Jean-François Carrez-Corral

La Nouvelle-Calédonie est un pays d'outre-mer, anciennement TOM (territoire d'outre-mer), situé à 20 000 kilomètres de la France, en plein Pacifique sud. Ses plus proches voisins sont, à l'ouest l'Australie, au sud la Nouvelle-Zélande, au nord le Vanuatu (Nouvelles-Hébrides), à l'est l'archipel des Fidji et la Polynésie.

Depuis la signature, le 5 mai 1998, de l'Accord de Nouméa entre les deux principales composantes politiques du territoire, le Rassemblement pour la Calédonie dans la République (RPCR), parti loyaliste, et le Front de libération nationale kanak socialiste (FLNKS), front regroupant plusieurs partis indépendantistes, le pays est entré dans une phase nouvelle de son histoire. Celle-ci est marquée par le transfert progressif de compétences habituellement dévolues à l'État français et par la volonté de sceller, dans les quinze ans à venir, une citoyenneté calédonienne fondée sur le respect des différentes communautés. Au terme de ce processus, la population sera consultée sur le transfert des ultimes compétences dites régaliennes, la justice, l'ordre public, la défense, la monnaie et les affaires étrangères. En cas d'approbation, le pays accéderait à la pleine souveraineté.

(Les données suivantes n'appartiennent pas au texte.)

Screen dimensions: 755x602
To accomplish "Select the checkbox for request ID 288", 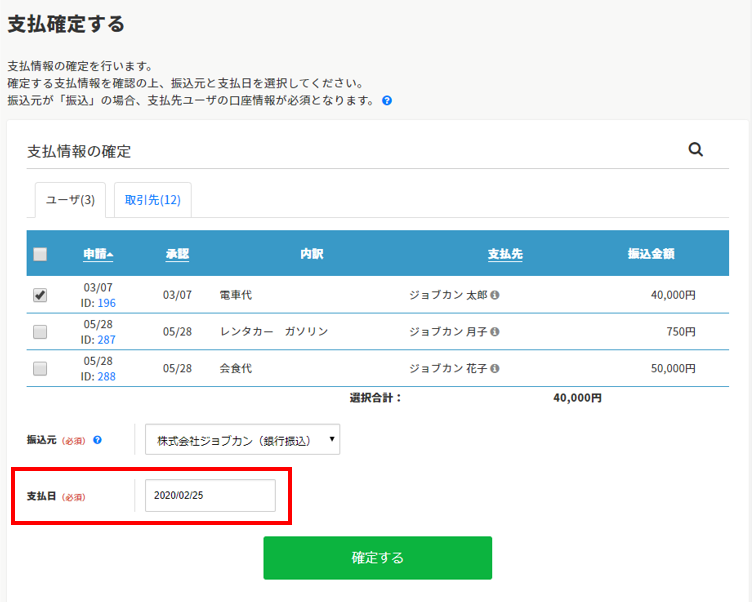I will [40, 368].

Il n'est pas inutile de rappeler ce contexte général dans lequel s'inscrit aussi le développement de la lecture publique. En effet, le préambule de l'Accord de Nouméa reconnaît le préjudice subi par le peuple kanak au cours de la colonisation. Il précise que « le passé a été le temps de la colonisation » et « que le présent est le temps du partage, par le rééquilibrage ».

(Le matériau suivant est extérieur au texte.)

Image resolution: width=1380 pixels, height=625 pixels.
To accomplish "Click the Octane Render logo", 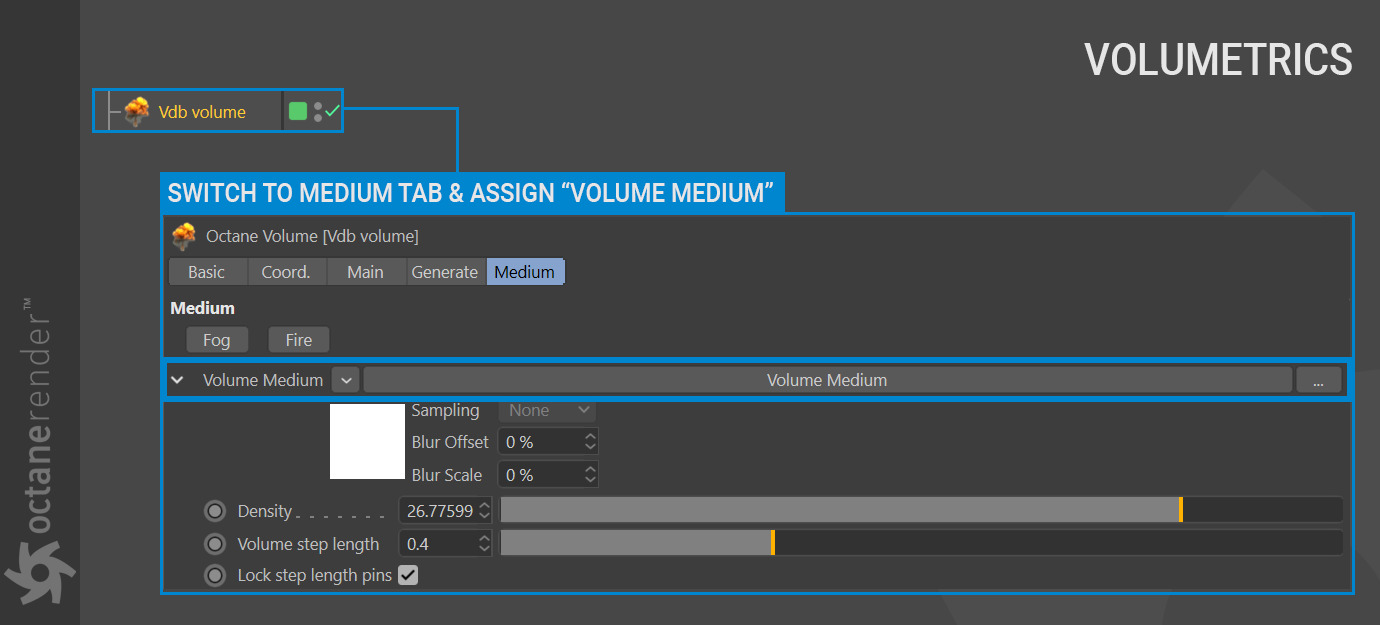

Dans les faits, l'essentiel de la communauté d'origine européenne habite à Nouméa, ou dans ce qu'il est convenu ici d'appeler le grand Nouméa, où se trouve concentré l'essentiel des infrastructures et de l'activité économiques, l'essentiel de la richesse produite et de la consommation, où le niveau de vie est en moyenne très élevé – à l'exception de celui des populations kanak ou océaniennes vivant dans les squats (baraquements de tôles construits à la périphérie de la ville).

À l'inverse, la brousse, le Nord et les îles Loyauté, essentiellement peuplés par les Kanak, ont une activité économique faible, hormis l'exploitation des mines de nickel dans le Nord. L'infrastructure routière y est insuffisante, les adductions d'eau, l'assainissement, la distribution électrique ne couvrent pas tout le territoire.

Rééquilibrer

Les ressources documentaires n'échappent pas à la règle – elles sont toutes concentrées à Nouméa : la bibliothèque Bernheim, la bibliothèque universitaire, les centres de documentation de l'Institut de recherche pour le développement (IRD) – anciennement Office de la recherche scientifique et technique d'outre-mer (ORSTOM) – de la commission du Pacifique sud, les Archives territoriales… À ce déséquilibre hérité de la colonisation, s'ajoute un certain nombre de singularités géographiques et culturelles.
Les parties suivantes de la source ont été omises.